About this exercise - From the very first line down to the line containing "[Join] (317, 514)", write out the material exactly as it appears, and no more.

Extracted records -
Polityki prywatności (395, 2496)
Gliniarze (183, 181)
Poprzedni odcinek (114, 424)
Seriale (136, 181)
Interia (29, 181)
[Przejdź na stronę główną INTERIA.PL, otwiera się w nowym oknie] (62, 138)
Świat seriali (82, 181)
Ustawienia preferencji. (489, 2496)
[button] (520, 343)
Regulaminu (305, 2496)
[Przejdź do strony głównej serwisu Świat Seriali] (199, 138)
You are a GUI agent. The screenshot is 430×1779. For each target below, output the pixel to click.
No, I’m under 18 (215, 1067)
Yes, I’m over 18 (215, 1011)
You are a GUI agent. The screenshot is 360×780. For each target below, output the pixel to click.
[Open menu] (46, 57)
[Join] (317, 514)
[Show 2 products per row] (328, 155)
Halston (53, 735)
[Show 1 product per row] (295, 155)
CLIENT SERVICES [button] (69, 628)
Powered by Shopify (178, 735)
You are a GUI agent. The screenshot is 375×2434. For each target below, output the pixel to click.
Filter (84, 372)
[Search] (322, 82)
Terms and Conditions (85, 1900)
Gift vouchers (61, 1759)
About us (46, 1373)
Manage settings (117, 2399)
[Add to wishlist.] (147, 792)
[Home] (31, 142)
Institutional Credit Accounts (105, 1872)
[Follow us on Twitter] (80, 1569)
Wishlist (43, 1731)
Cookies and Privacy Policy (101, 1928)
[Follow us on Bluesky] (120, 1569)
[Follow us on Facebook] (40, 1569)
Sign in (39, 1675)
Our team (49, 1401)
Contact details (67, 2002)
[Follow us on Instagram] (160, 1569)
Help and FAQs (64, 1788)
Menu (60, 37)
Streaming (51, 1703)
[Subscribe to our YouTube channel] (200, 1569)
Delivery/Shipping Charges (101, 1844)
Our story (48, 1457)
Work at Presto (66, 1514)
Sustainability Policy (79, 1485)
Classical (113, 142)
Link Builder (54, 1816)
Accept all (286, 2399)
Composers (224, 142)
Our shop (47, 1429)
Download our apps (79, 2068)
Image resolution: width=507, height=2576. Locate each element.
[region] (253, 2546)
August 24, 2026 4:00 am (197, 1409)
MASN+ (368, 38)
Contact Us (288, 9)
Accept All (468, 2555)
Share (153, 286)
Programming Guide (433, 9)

Worked solution -
Polityki prywatności (395, 2496)
Gliniarze (183, 181)
Poprzedni odcinek (114, 424)
Seriale (136, 181)
Interia (29, 181)
[Przejdź na stronę główną INTERIA.PL, otwiera się w nowym oknie] (62, 138)
Świat seriali (82, 181)
Ustawienia preferencji. (489, 2496)
[button] (520, 343)
Regulaminu (305, 2496)
[Przejdź do strony głównej serwisu Świat Seriali] (199, 138)
You are a GUI agent. The screenshot is 430×1779. For each target below, output the pixel to click.
No, I’m under 18 (215, 1067)
Yes, I’m over 18 (215, 1011)
You are a GUI agent. The screenshot is 360×780. For each target below, output the pixel to click.
[Open menu] (46, 57)
[Join] (317, 514)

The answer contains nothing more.